L’homme ne répondit pas, mais il fit deux pas vers nous.

Je continuai, la langue enterrée entre ses lèvres et les doigts entrant et sortant avec un bruit humide qui résonnait dans le couloir vide. Sofía restait appuyée au mur, les leggings emmêlés à ses chevilles, regardant l’inconnu pendant que je la dévorais. Elle n’avait aucune intention de l’inclure. Elle le voulait là comme témoin, rien de plus.

— Tu me vois bien, hein ? dit-elle à l’homme d’une voix altérée. Regarde-moi la tête quand je jouis. N’oublie pas.

— Je jouis, annonça-t-elle avec cette même voix basse qu’avant. Je jouis, ne t’arrête pas, ne t’arrête pas.

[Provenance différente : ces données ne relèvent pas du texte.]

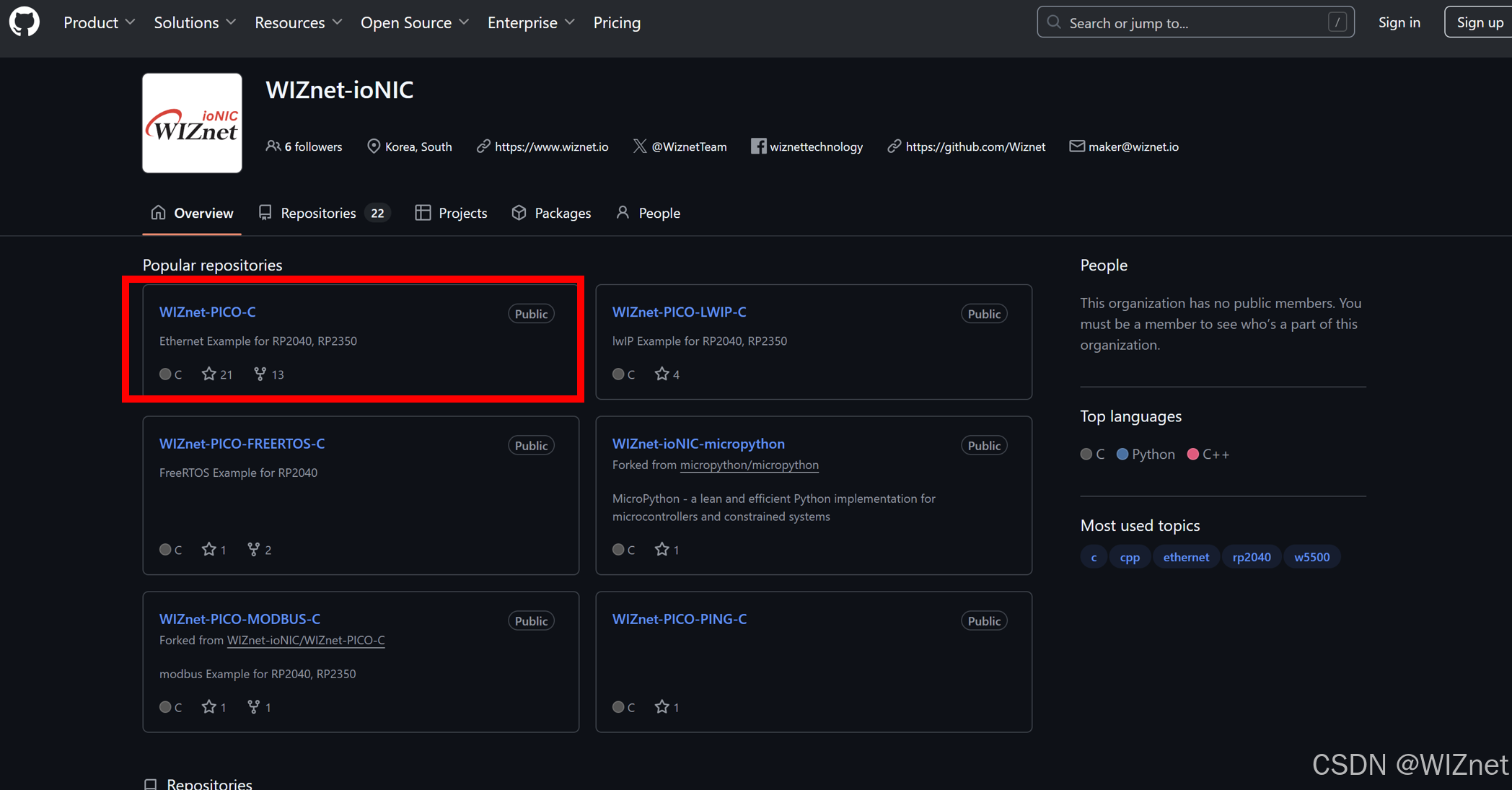Click the fork icon on WIZnet-PICO-FREERTOS-C

click(x=253, y=549)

Et elle jouit. Sans éclat ni drame. Un long frisson soutenu, les doigts serrant ma nuque, la tête légèrement rejetée en arrière, un jet chaud qui me trempa le menton et coula le long de mon cou. Je continuai à lécher lentement jusqu’à ce qu’elle me repousse elle-même, incapable de supporter davantage de contact sur son clitoris gonflé.

***

Quand je me relevai, la bouche et le menton brillants d’elle, l’homme était toujours au même endroit. Sofía le regarda avec une calme presque cordiale.

— Merci d’être venu, dit-elle, comme s’il s’agissait d’une réunion de travail.

L’homme ouvrit la bouche. Je crois qu’il voulait demander quelque chose.

— Non, dit Sofía avant qu’il ne puisse parler. Mais tu peux rester regarder un peu plus. Sors-la si tu veux, mais ne t’approche pas.

Le type baissa la braguette sans hésiter et sortit une bite épaisse déjà trempée de pré-sperme. Il se mit à se branler lentement, sans quitter nos yeux des siens.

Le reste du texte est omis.